Industriedaten trüben Börsenstimmung zum Jahresauftakt

Schwächere Stimmungsdaten aus der Industrie der Eurozone haben am deutschen Aktienmarkt für einen trüben Jahresauftakt gesorgt.

Dabei hatte der Dax am Freitagmorgen zunächst Gewinne verbuchen können wegen der Hoffnung auf rasche Konjunkturspritzen durch die Europäische Zentralbank (EZB). Der deutsche Leitindex drehte dann ins Minus. Der Handel ist aber weiterhin eher schwach, da viele Investoren erst in der kommenden Woche aus ihrem Weihnachtsurlaub zurückkehren.
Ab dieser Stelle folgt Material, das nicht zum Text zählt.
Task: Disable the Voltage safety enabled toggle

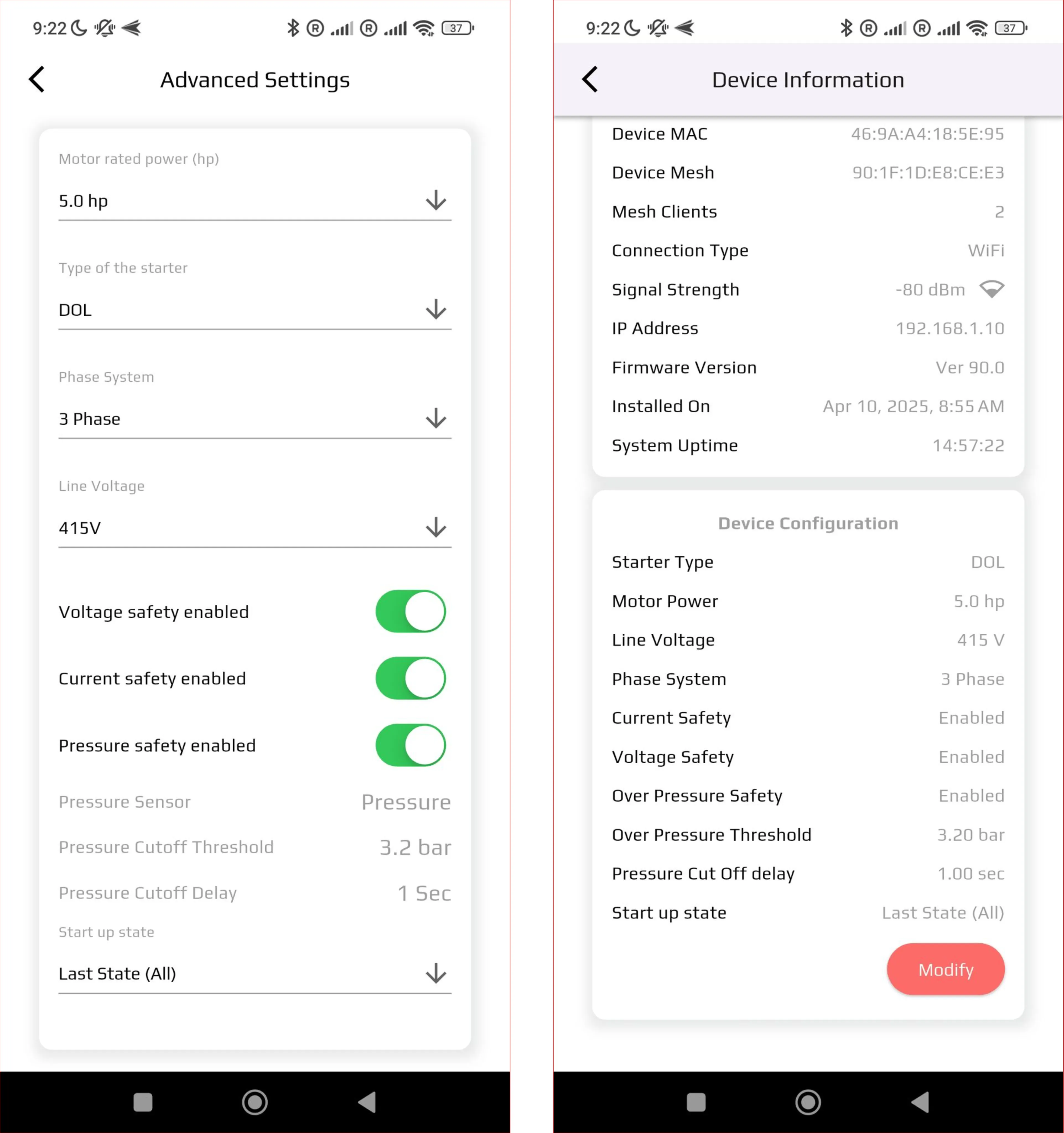Action: (410, 612)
Der deutsche Leitindex Dax stand gegen Mittag 0,55 Prozent tiefer bei 9752,02 Punkten. Der MDax der mittelgroßen Unternehmen trat bei 16 935,05 Punkten auf der Stelle, während der Technologiewerte-Index TecDax um 1,05 Prozent auf 1385,81 Punkte zulegte. Der EuroStoxx 50 als Leitindex der Eurozone war zuletzt nahezu unverändert.
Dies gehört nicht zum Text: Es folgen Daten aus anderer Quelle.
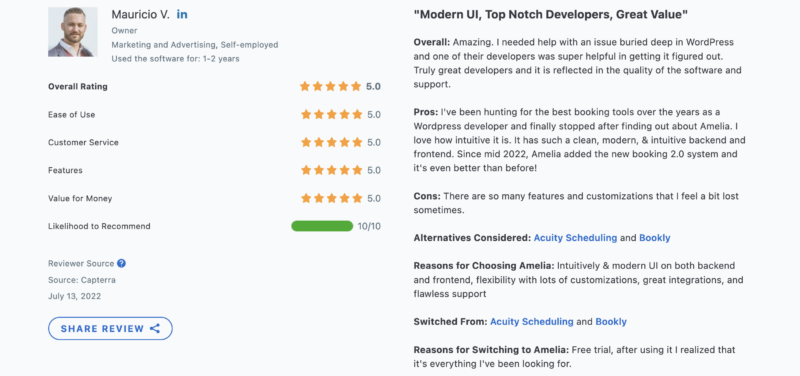Click the Reviewer Source help icon
The image size is (800, 376).
[121, 263]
Der Chef der Europäischen Zentralbank (EZB), Mario Draghi, hatte in einem Interview des «Handelsblatts» die Bereitschaft zu weiteren Maßnahmen der Notenbank im Kampf gegen eine zu niedrige Inflation bekräftigt. Der Hoffnung auf ein baldiges Handeln der EZB standen allerdings die Daten zur Industriestimmung im Euroraum gegenüber. Diese hatte sich zum Jahresende etwas weniger als erwartet aufgehellt. Vor allem Frankreich, Italien und Spanien enttäuschten.